YOUR OBJECTIVE –
Pick out all lines of the entries that include the word "each" and copy them.

(Beginning of DATA TO USE)

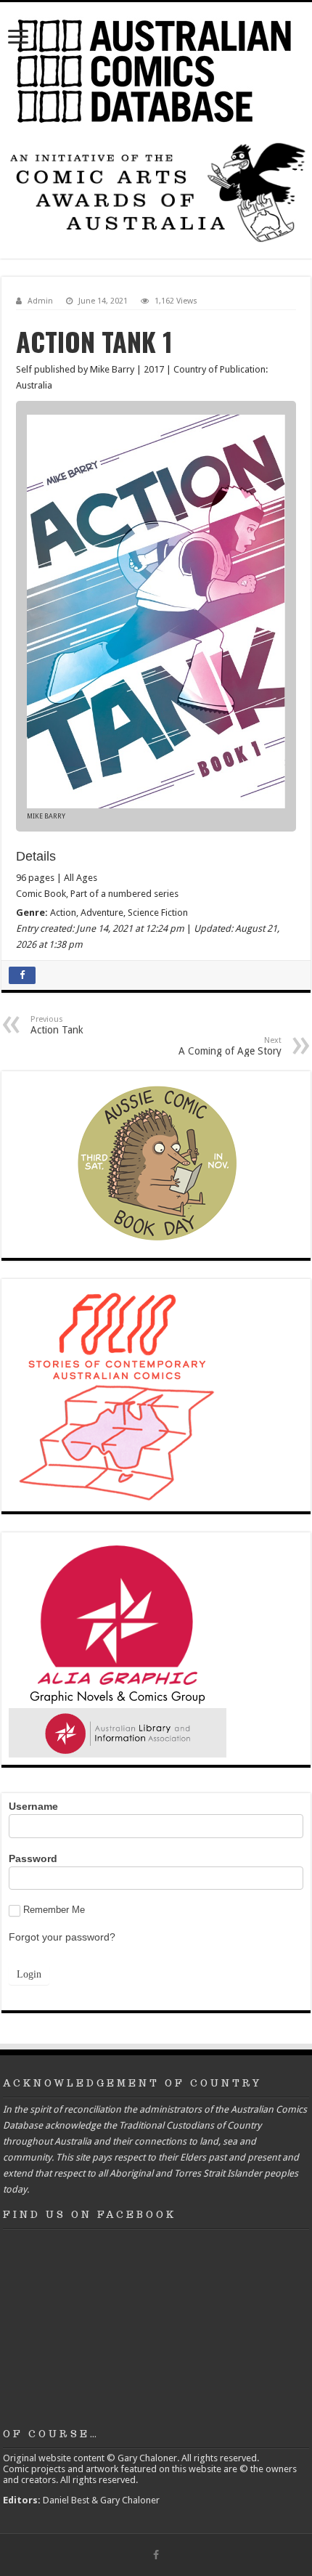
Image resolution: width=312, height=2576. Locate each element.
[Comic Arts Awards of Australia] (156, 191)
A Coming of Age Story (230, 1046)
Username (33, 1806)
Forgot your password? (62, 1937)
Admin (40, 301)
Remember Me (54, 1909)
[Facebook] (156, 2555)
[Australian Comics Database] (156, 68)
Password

(End of DATA TO USE)
(Beginning of DATA TO USE)

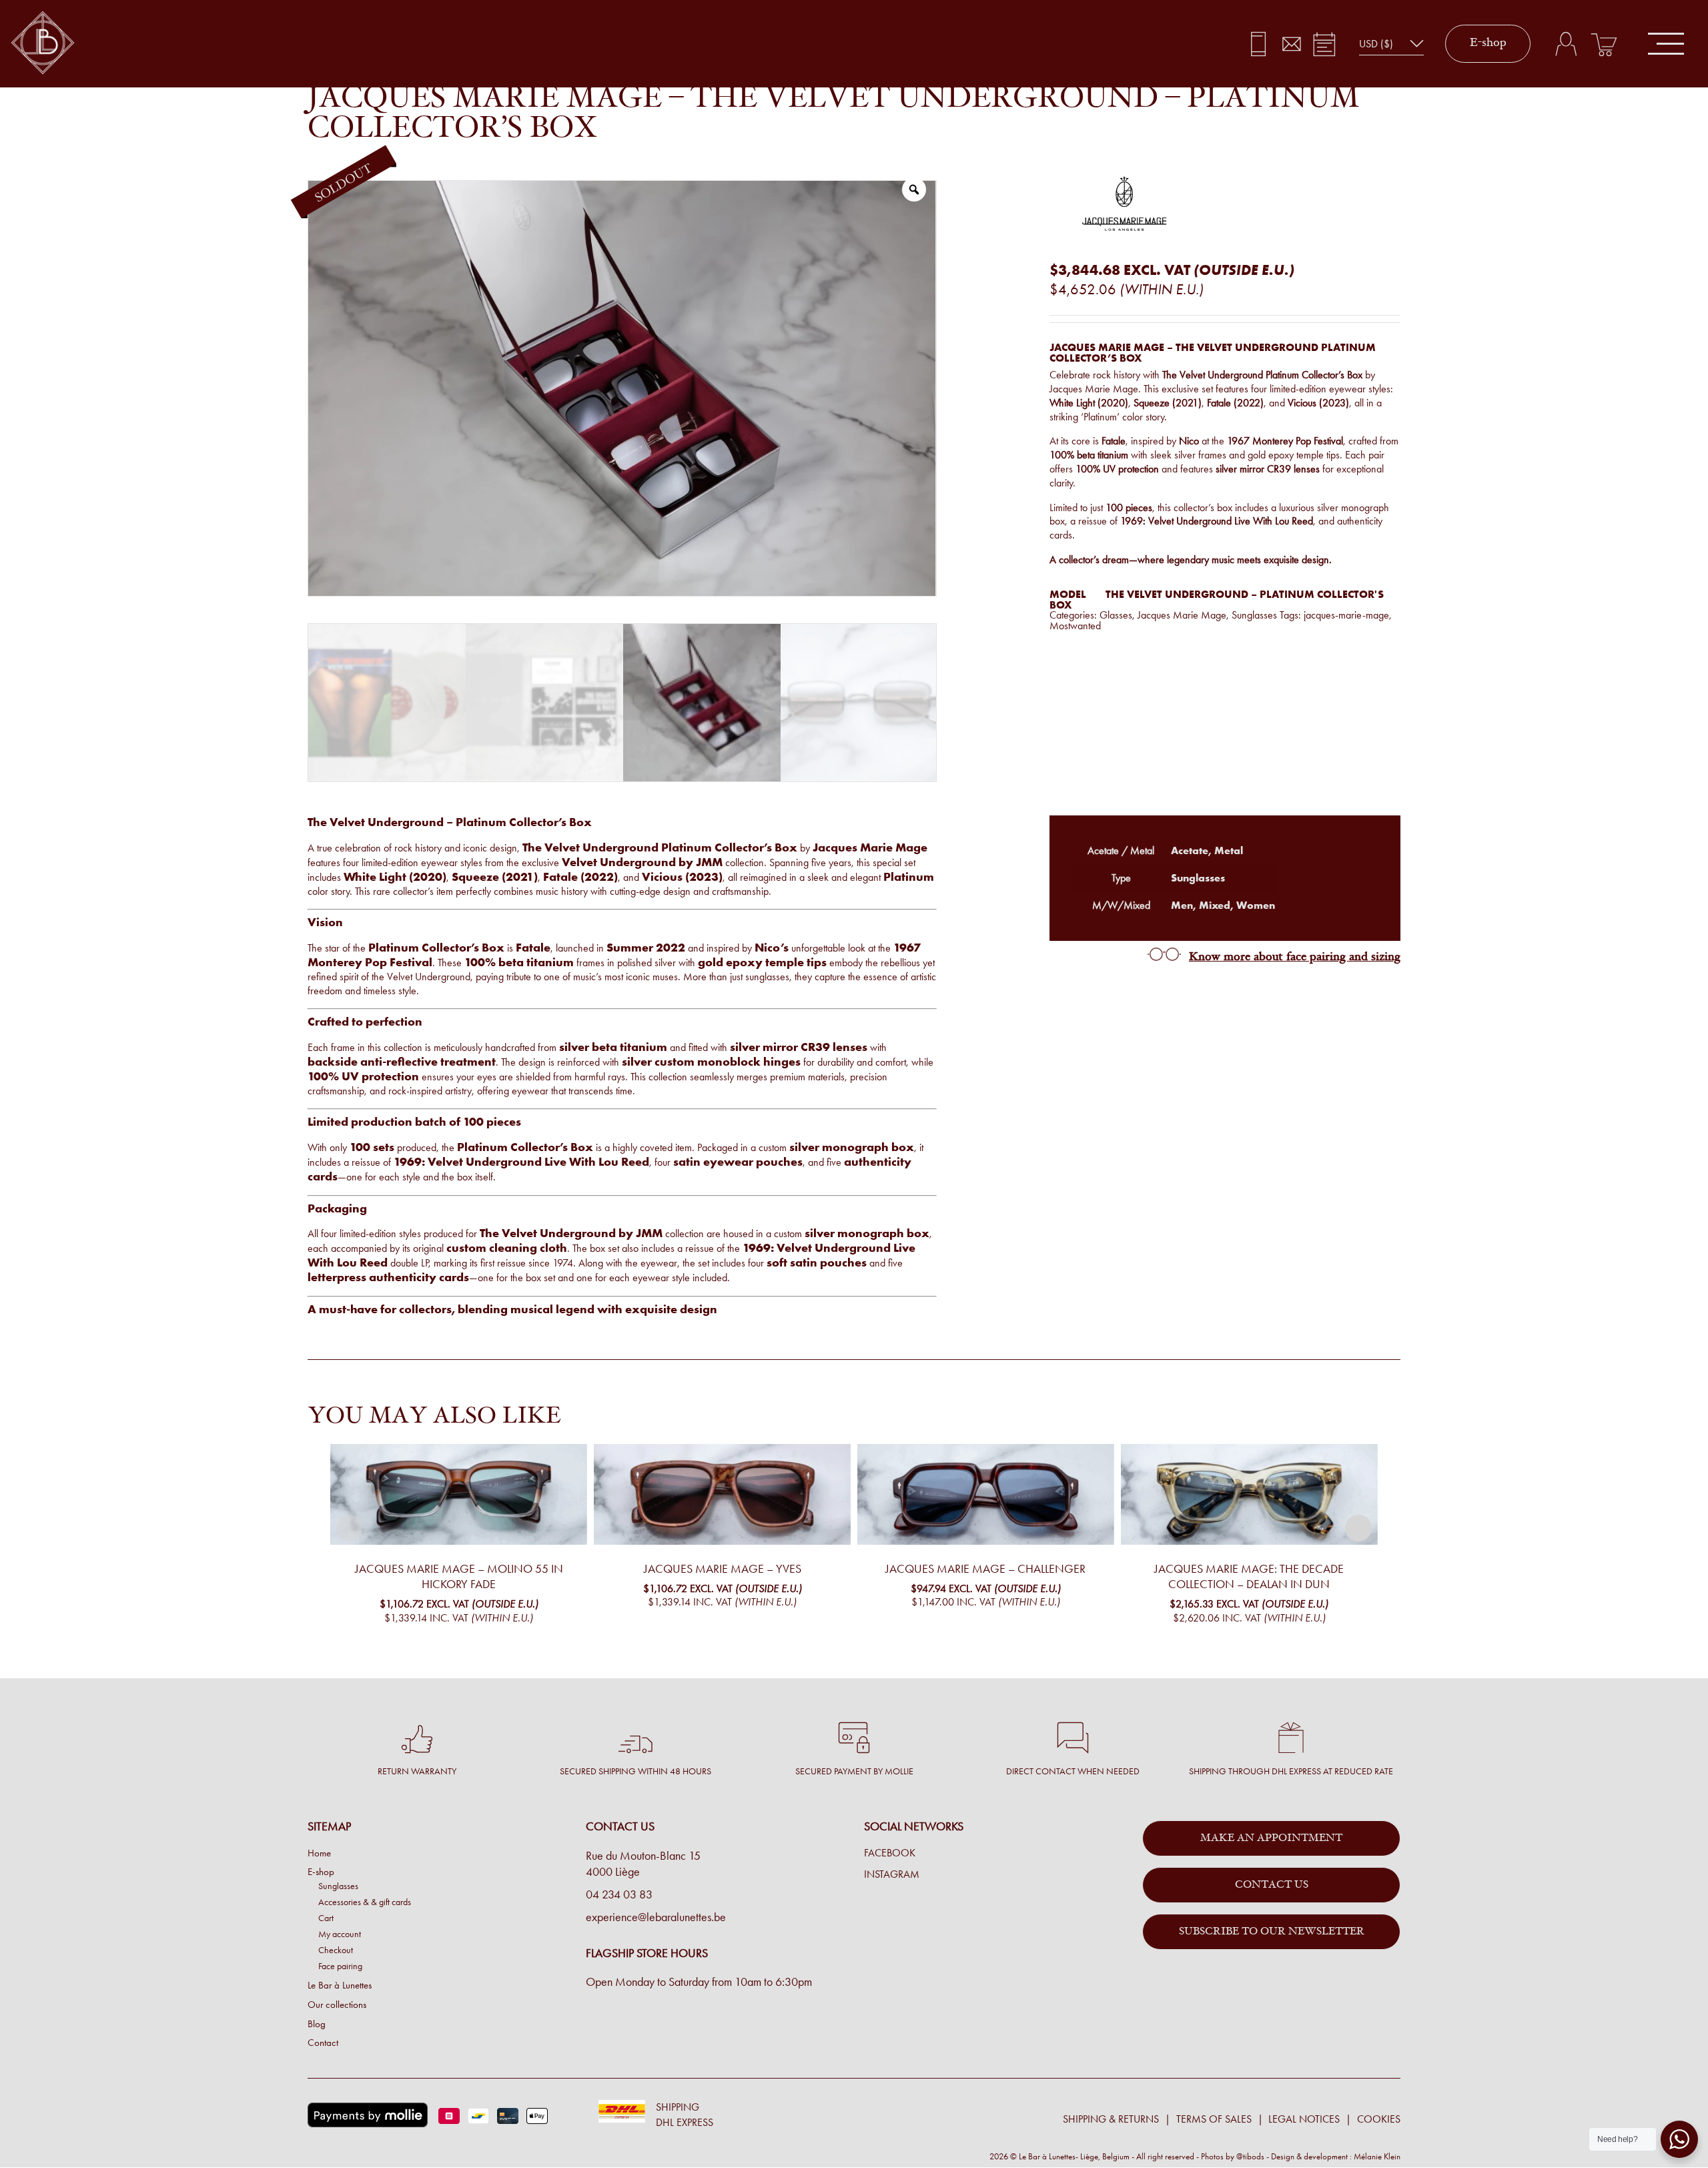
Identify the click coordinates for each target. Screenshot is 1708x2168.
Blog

(End of DATA TO USE)

RESPONSE FOR THIS EXERCISE –
Image resolution: width=312, height=2576. Locate each element.
Identify the click coordinates for each target. Screenshot is 1708x2168.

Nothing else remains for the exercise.